TEXT EXTRACT:

# # #

If you want pods to run only on spot nodes, use a hard constraint (requiredDuringSchedulingIgnoredDuringExecution).
For flexibility, a soft constraint (preferredDuringSchedulingIgnoredDuringExecution) will try spot nodes first but fall back to on-demand nodes if spot capacity is unavailable.

Taints and tolerations add another layer of control. By tainting spot nodes with key=spot:NoSchedule, you ensure that only pods with the right tolerations can run there. This is especially useful for keeping critical workloads off spot nodes. For pods meant to run on spot, include a matching toleration in their spec. If stricter control is needed, apply the NoExecute taint effect, which evicts pods that don’t tolerate the taint.

Keep in mind that in GKE Autopilot, the grace period for spot evictions is capped at 15 seconds, no matter what you set in terminationGracePeriodSeconds. Adjust your shutdown logic accordingly to handle this limitation.

For added resilience, combine these configurations with Pod Disruption Budgets.

Setting Pod Disruption Budgets

Pod Disruption Budgets (PDBs) help minimize disruptions by turning spot interruptions into voluntary evictions via the Kubernetes Eviction API. Essentially, the API won’t terminate a pod if doing so would drop the number of available replicas below your specified threshold.

Use maxUnavailable instead of minAvailable for better scalability. For instance, setting maxUnavailable: 33% ensures that no more than one-third of your pods can be evicted at any time, whether you have 3 replicas or 30. Avoid settings like maxUnavailable: 0 or minAvailable: 100%, as they can block node drains and lead to hard terminations.

To prevent pods stuck in CrashLoopBackOff from blocking node drains, enable the unhealthyPodEvictionPolicy: AlwaysAllow setting, which became stable in v1.31. For quorum-based systems like etcd or ZooKeeper, set minAvailable to match the quorum size. This ensures the eviction API doesn’t disrupt consensus during large-scale terminations.

Distributing Pods with Topology Spread Constraints

To boost resilience further, distribute pods across different failure domains using Topology Spread Constraints. This prevents all your pods from landing on the same node or availability zone. Use topologyKey: topology.kubernetes.io/zone to spread replicas across zones, reducing the impact of spot interruptions in any single zone.

The maxSkew field defines how evenly pods are distributed. A maxSkew of 1 ensures that the difference in pod count between any two zones or nodes doesn’t exceed one. For spot workloads, set whenUnsatisfiable: ScheduleAnyway. This tells the scheduler to aim for balance but allows it to proceed even if perfect distribution isn’t possible due to limited spot capacity.

To refine this strategy, pair topology constraints with nodeAffinityPolicy: Honor and nodeTaintsPolicy: Honor (introduced in v1.33). These settings ensure the scheduler only considers nodes that match your pod’s tolerations when calculating spread. This prevents the scheduler from inadvertently balancing pods across on-demand nodes when you’ve targeted a spot-only pool.

# # #

SUPPLIED MATERIAL:
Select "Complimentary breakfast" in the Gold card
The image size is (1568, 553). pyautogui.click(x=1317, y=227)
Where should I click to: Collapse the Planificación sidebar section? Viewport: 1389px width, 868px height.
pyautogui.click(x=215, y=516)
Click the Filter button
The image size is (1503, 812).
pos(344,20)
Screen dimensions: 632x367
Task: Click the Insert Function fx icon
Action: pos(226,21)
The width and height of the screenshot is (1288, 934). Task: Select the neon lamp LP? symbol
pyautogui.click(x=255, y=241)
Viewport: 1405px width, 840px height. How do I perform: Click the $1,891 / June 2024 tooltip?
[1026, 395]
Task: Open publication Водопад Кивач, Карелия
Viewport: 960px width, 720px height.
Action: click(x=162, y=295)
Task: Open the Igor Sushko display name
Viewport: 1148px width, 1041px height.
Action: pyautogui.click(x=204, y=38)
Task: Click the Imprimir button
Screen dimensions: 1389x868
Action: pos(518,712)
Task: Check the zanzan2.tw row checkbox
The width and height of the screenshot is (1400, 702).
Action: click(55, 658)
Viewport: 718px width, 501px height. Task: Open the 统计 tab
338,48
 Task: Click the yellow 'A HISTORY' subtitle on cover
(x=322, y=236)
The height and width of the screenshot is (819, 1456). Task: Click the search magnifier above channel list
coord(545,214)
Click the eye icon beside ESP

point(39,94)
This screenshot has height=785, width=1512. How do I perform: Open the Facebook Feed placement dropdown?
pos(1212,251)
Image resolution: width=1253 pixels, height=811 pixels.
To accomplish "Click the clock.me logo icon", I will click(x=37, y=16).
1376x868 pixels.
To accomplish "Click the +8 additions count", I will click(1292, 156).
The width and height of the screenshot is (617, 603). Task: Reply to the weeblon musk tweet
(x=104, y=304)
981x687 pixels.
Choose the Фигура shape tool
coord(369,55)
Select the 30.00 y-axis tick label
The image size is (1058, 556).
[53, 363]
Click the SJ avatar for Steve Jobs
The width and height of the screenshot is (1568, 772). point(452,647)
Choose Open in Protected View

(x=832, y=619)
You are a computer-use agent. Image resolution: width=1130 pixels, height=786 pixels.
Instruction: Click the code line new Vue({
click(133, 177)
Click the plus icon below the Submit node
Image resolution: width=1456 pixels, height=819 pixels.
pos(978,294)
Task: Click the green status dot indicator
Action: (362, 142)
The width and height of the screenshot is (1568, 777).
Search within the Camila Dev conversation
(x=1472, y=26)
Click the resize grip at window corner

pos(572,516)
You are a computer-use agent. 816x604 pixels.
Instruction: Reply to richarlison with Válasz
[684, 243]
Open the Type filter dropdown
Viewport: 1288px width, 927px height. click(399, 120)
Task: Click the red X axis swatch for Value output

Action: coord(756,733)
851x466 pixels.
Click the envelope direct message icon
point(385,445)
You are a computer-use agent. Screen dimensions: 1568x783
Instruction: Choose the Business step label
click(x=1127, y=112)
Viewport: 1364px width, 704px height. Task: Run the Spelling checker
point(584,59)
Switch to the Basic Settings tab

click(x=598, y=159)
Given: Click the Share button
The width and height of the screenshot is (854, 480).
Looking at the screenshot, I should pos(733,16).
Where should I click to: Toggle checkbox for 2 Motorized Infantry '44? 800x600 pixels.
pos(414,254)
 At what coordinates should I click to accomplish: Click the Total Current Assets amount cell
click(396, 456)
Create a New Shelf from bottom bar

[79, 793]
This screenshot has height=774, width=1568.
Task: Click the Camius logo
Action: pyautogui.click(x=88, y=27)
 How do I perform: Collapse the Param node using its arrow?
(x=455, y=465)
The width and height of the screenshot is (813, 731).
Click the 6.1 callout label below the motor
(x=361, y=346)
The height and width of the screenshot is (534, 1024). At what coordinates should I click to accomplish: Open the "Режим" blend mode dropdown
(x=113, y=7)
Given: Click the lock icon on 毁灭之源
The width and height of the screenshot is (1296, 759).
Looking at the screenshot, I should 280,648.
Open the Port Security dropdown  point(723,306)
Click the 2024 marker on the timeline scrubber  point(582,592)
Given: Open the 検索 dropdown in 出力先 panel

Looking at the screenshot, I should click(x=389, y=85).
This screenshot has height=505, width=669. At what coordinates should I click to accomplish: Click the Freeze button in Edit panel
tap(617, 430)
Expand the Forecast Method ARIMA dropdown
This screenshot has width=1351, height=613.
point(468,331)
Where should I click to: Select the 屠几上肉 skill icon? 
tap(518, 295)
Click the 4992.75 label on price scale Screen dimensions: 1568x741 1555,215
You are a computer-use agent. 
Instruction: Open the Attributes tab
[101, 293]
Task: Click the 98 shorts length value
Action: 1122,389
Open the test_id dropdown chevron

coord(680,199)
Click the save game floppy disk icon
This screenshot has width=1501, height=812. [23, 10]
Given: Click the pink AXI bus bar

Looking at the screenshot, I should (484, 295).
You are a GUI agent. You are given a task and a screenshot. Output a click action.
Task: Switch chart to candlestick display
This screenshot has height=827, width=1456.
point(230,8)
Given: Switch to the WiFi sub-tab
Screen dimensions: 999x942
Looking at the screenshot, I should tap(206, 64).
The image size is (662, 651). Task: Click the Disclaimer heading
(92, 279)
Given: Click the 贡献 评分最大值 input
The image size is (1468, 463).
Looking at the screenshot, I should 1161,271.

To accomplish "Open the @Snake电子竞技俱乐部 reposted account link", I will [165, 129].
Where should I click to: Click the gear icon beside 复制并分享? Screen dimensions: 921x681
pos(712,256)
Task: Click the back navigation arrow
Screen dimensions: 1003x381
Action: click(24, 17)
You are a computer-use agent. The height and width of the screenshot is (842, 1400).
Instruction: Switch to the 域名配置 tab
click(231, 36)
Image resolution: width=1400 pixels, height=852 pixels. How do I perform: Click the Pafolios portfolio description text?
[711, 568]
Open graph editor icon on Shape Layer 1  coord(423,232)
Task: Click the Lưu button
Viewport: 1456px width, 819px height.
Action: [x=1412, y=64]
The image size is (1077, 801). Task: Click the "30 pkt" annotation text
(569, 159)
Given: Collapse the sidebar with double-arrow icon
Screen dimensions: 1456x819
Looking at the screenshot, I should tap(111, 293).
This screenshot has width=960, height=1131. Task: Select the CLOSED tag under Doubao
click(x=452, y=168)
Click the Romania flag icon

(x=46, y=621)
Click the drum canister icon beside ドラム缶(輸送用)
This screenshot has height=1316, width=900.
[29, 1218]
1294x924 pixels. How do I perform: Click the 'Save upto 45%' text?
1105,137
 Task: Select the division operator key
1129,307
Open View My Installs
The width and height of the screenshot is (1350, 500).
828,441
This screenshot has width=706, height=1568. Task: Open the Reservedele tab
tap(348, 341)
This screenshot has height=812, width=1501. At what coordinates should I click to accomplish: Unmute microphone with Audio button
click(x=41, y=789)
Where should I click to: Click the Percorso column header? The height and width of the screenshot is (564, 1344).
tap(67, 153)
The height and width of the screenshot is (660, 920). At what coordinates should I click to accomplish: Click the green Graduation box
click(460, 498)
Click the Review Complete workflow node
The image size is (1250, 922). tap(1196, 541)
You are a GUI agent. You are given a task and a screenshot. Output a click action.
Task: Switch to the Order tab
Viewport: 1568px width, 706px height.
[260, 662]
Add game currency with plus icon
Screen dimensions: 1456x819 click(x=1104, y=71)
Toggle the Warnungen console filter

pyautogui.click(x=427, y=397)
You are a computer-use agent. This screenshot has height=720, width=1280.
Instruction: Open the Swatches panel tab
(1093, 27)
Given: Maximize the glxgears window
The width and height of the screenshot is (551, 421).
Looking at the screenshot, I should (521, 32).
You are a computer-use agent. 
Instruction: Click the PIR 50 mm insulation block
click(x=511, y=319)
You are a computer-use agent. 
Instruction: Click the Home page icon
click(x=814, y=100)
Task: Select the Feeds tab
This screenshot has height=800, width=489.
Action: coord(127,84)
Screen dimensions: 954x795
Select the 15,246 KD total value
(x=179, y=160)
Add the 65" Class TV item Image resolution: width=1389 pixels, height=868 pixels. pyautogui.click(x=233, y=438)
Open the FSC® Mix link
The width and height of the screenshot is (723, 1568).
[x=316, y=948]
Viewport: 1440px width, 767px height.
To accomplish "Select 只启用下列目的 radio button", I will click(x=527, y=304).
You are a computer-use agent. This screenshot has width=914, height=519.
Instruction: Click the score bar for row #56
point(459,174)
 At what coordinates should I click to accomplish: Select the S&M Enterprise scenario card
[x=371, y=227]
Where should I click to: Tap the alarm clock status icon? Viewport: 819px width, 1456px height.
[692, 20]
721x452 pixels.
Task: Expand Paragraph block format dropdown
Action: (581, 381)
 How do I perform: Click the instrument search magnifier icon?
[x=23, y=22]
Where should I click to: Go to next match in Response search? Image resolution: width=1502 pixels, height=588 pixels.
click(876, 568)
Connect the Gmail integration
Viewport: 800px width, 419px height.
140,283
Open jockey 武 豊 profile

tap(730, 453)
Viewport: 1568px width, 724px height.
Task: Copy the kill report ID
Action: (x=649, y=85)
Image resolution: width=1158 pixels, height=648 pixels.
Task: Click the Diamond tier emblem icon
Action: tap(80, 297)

# # #

INSTRUCTIONS:
A) Revise the passage of the spot node scheduling text that opens with the words containing "For flexibility, a" and closes with "capacity is unavailable.", replacing "fall back" with "revert".
B) Resume the spot node scheduling text, picking up after its last sentence.
You can set the entries aside; they play no part here.

TASK-BY-TASK RESULTS:
A)
For flexibility, a soft constraint (preferredDuringSchedulingIgnoredDuringExecution) will try spot nodes first but revert to on-demand nodes if spot capacity is unavailable.

B)
Advanced Strategies for Spot Instance Reliability and Autoscaling

Diversifying Instance Types and Availability Zones

Relying on a single instance family can leave your workloads vulnerable to disruptions. To mitigate this, configure your node groups to include 4–5 different instance types with similar CPU and memory specifications, such as m5, c6i, and r6g. This way, if one instance type becomes unavailable, Kubernetes can pull from other pools to maintain operations.

Availability zones operate as separate capacity pools, each with its own pricing and availability. For example, scarcity in one zone (like us-east-1a) typically doesn’t impact another zone (like us-east-1b). By using topology spread constraints to distribute pods across multiple zones, you can protect your service from being entirely disrupted by a single reclaim event. Additionally, adopting a capacity-optimized allocation strategy lets your cloud provider select instance types from the most readily available spot pools, adding another layer of reliability.

Configuring Cluster Autoscaler and HPA for Spot Instances

For optimal performance, separate spot and on-demand instances into distinct node groups. Mixing these capacity types in one group can lead to unpredictable scheduling. Once separated, configure the priority expander to favor spot instances by assigning them a higher priority (e.g., priority 10) while setting on-demand groups to a lower priority (e.g., priority 50). This ensures the autoscaler scales spot capacity first and only falls back to on-demand when necessary.

To prepare for scaling, deploy pause pods with negative priority. These pods pre-reserve capacity, allowing real workloads to preempt them instantly when the Horizontal Pod Autoscaler (HPA) scales up. Meanwhile, the Cluster Autoscaler works in the background to bring new nodes online. For workloads that are costly to restart, such as machine learning or big data tasks, use the annotation cluster-autoscaler.kubernetes.io/safe-to-evict=false to prevent their nodes from being terminated during scale-down events.

These configurations build a robust foundation for managing spot interruptions effectively.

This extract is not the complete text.